American politician (c. 1933–2012)

George Livingston (c. 1933 – January 7, 2012) was an American politician who served as the first elected African American Mayor of Richmond, California, from 1985 to 1993. Livingston was appointed Mayor in 1985 by the city council. He won election as Richmond's first elected African American mayor in 1989 for a full term.

==Biography==

===Early life===
Livingston was born and raised in rural Oklahoma. In 1952, he moved with his family to Richmond, California, where members of his family found employment in the East Bay shipyards.

Livingston graduated from Berkeley High School in Berkeley, California. He received his bachelor's degree in political science from Antioch University, which had a now defunct satellite campus in neighboring San Francisco. Livingston said that his interest in politics began in the early 1960s, when he met Martin Luther King Jr. at a speech at Contra Costa College.

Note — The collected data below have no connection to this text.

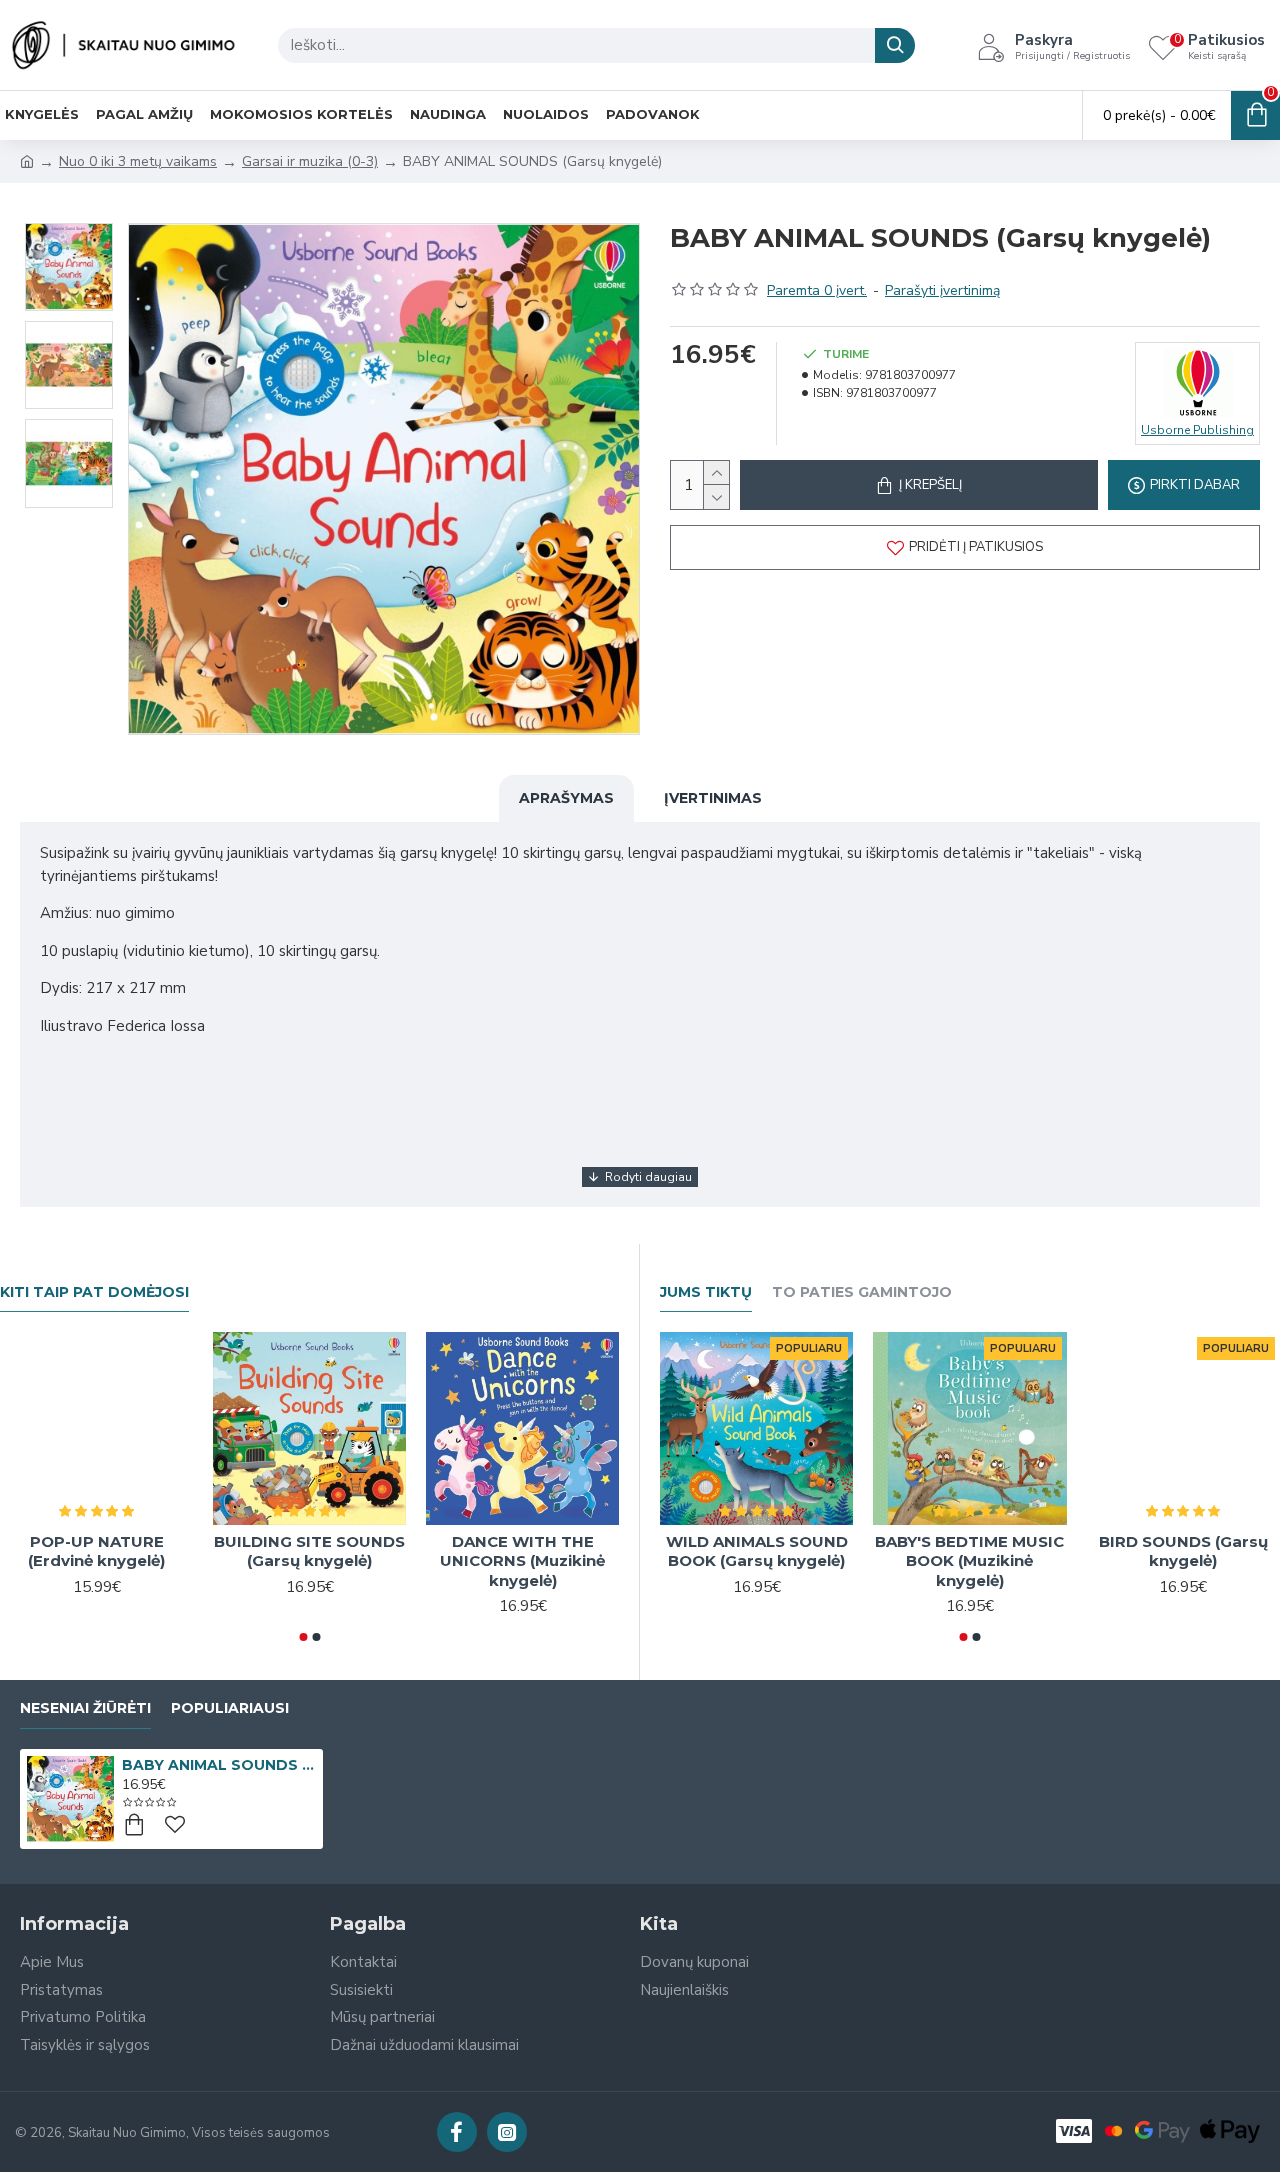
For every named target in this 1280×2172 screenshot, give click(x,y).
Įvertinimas (713, 798)
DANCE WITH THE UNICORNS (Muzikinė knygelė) (291, 1561)
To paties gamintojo (862, 1292)
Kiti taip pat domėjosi (94, 1292)
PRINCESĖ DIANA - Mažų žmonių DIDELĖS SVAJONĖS (504, 1561)
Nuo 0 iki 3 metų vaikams (138, 161)
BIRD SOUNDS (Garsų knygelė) (1183, 1551)
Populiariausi (230, 1708)
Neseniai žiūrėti (85, 1708)
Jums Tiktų (706, 1292)
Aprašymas (566, 798)
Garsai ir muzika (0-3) (310, 161)
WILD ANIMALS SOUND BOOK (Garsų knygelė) (757, 1551)
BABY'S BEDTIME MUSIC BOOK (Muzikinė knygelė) (969, 1561)
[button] (303, 1637)
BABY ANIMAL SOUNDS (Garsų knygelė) (219, 1765)
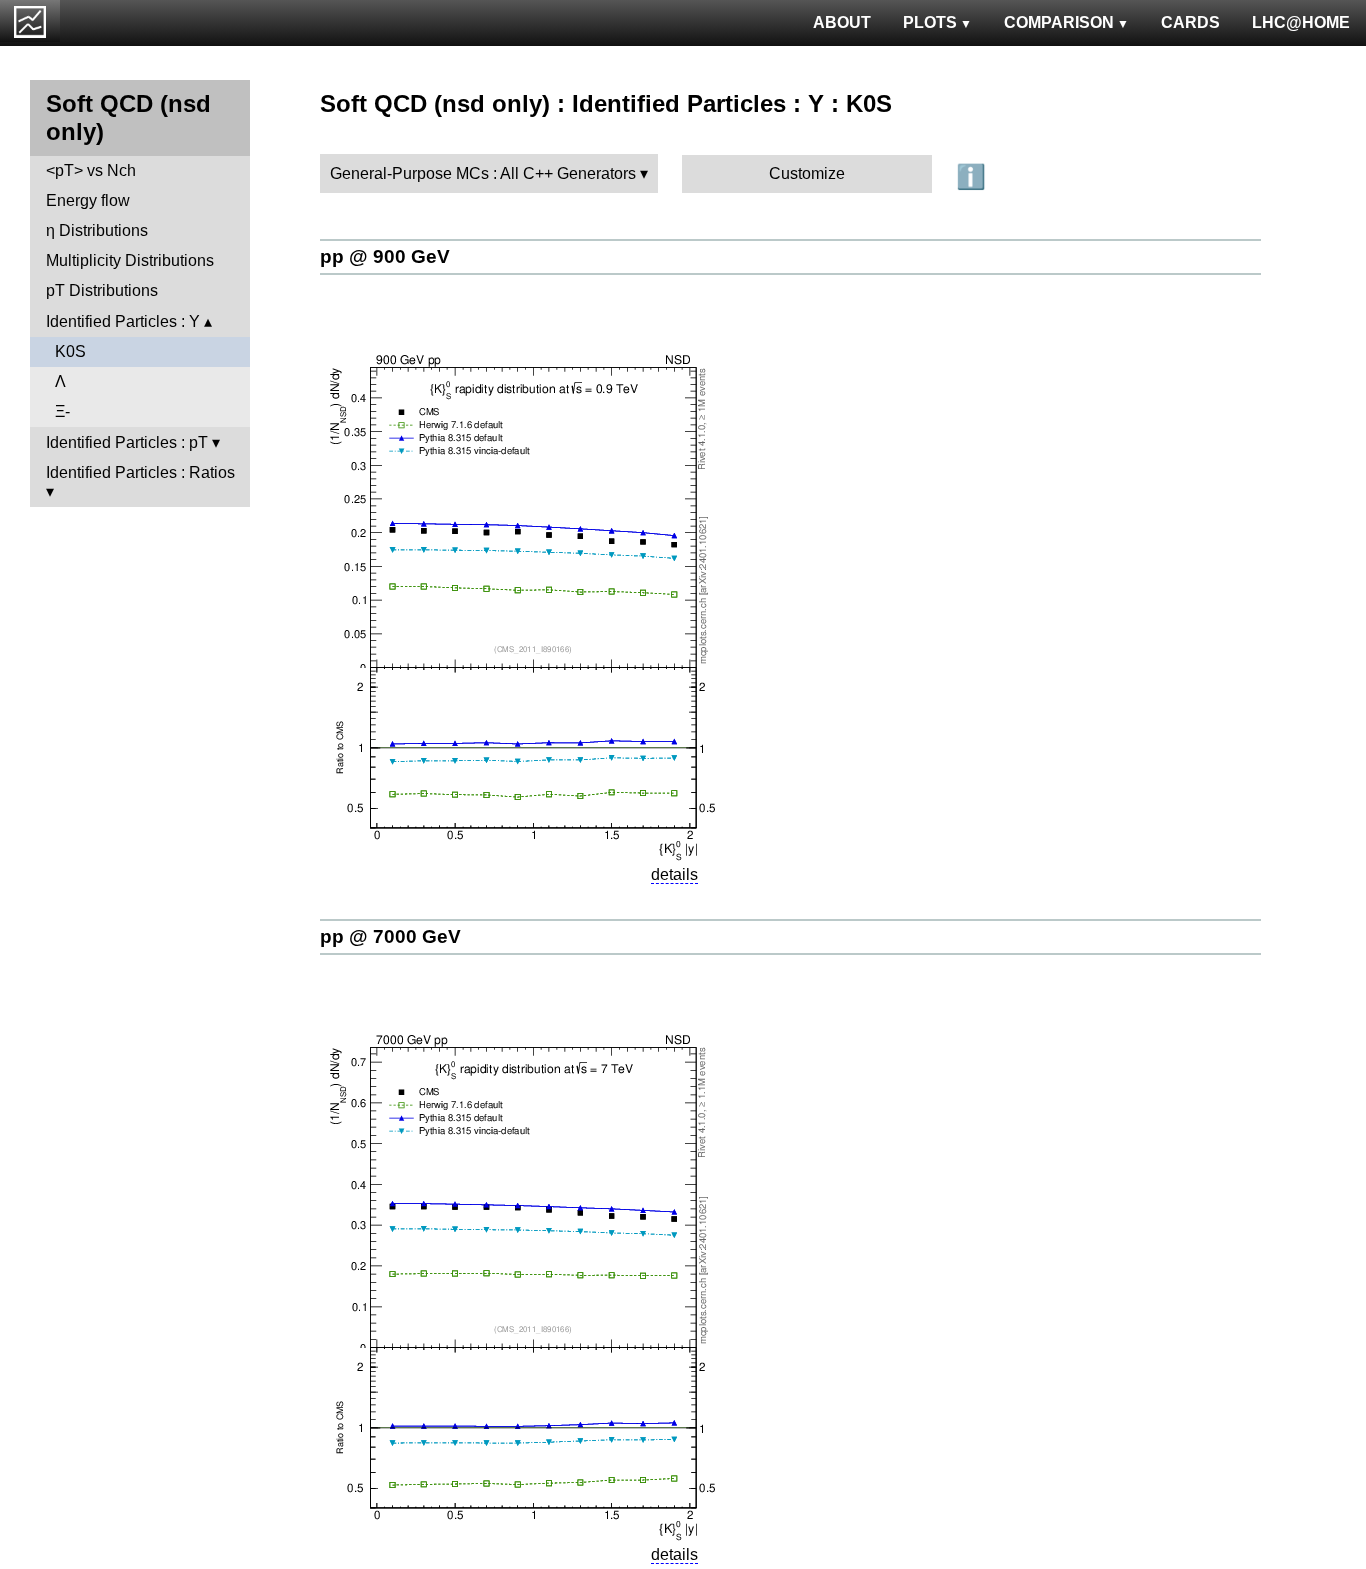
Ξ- (62, 411)
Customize (807, 173)
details (674, 874)
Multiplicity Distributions (130, 260)
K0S (70, 351)
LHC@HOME (1301, 22)
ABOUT (842, 22)
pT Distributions (102, 290)
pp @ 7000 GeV (390, 936)
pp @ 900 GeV (385, 256)
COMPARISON (1059, 22)
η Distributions (97, 230)
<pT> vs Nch (91, 170)
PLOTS (930, 22)
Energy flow (88, 200)
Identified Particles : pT (127, 442)
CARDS (1190, 22)
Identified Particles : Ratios (140, 472)
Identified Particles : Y (123, 321)
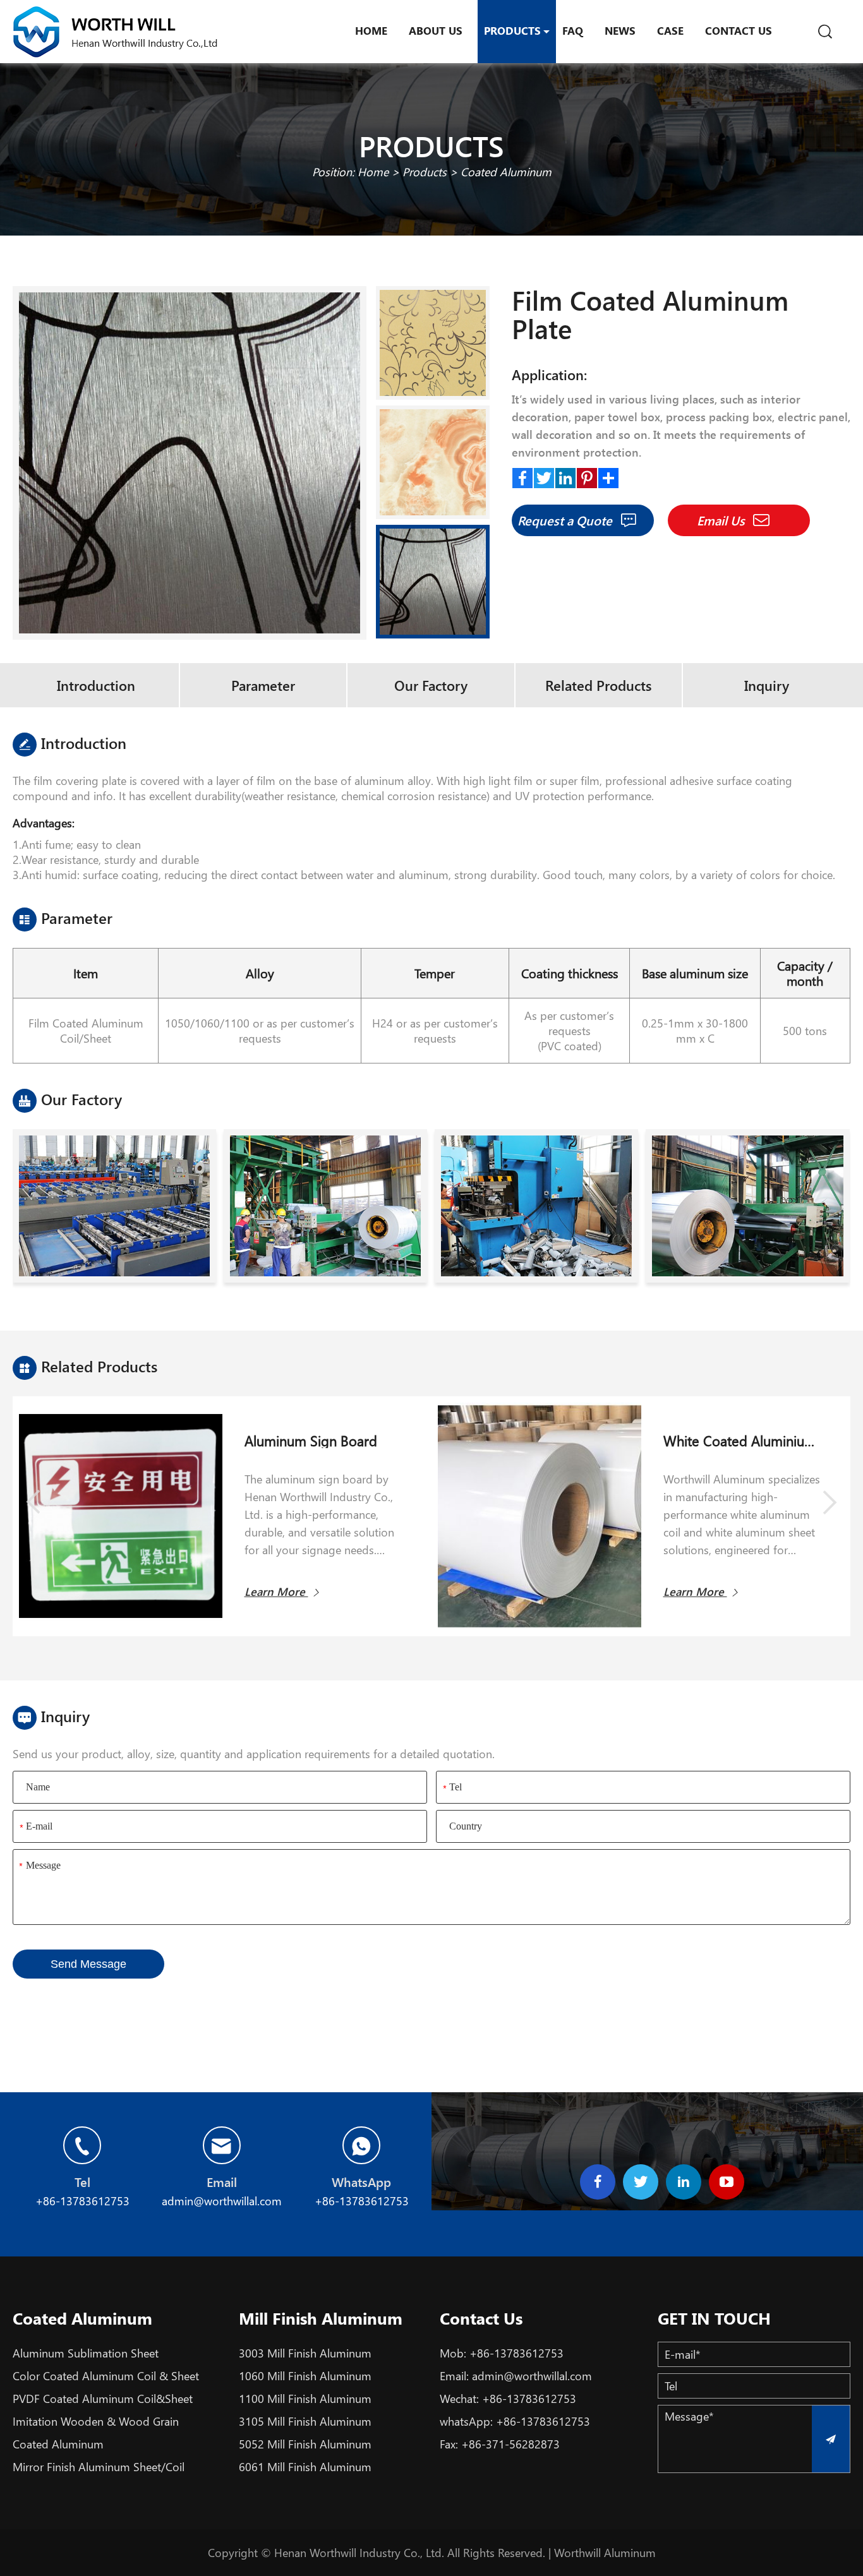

Livingston earliest jobs included positions at the Mare Island Naval Shipyard. and at Continental Paper Co. in Richmond as a Salesman. He later worked in the regulatory department of the Pacific Gas and Electric Company for the majority of his nonpolitical career.

===Political career===
Before entering local politics, Livingston became active in neighborhood and church groups.

Livingston was first elected to the Richmond City Council in 1965, becoming the second African American ever elected to the council (The first was George Carroll). Livingston served three consecutive terms beginning in 1965, before leaving office. In 1973, Livingston was elected again to the city council, where he remained until his appointment to the mayor's office in 1985.

===Mayor===
The position of Mayor rotated between city council members until 1981, when it became a popularly elected office. Thomas Corcoran was elected the first elected mayor.

Richmond Mayor Tom Corcoran died in office in 1985. According to city law, the city council needed to choose Corcoran's successor from the sitting members of the council. The city council appointed Livingston, a member of the council, to serve out the remainder of Cochran's unexpired term. Contra Costa County Supervisor John Gioia explained the council's decision to appoint Livingston to the mayor's office, "They thought George would be the best person to unite the council and the communities in Richmond...If you look at his legacy, he really worked hard at trying to find common ground among City Council members."

In 1989, Livingston announced his candidacy for a full term as mayor. He won the 1989 mayoral election, becoming Richmond's first elected African American mayor. As mayor, Livingston oversaw the construction of the city's 23rd Street overpass and the early redevelopment of the Port of Richmond. Livingston was able to attract new offices and businesses to Richmond, including a U.S. Social Security office, a U.S. Postal Service bulk mail facility, and the Hilltop shopping center.

In 1993, Livingston was defeated for re-election by Rosemary Corbin.

George Livingston died from complications of diabetes at Doctors Hospital in San Pablo, California, on January 7, 2012, at the age of 78. He was survived by his wife, Eunice Livington; daughter, Grace Livingston-Nunley; and son, George Jr. U.S. Rep. George Miller (D-California) called Livingston "...a leader and also a coalition builder," saying, "He was able to work across the entire community. His goal was the development and growth of Richmond."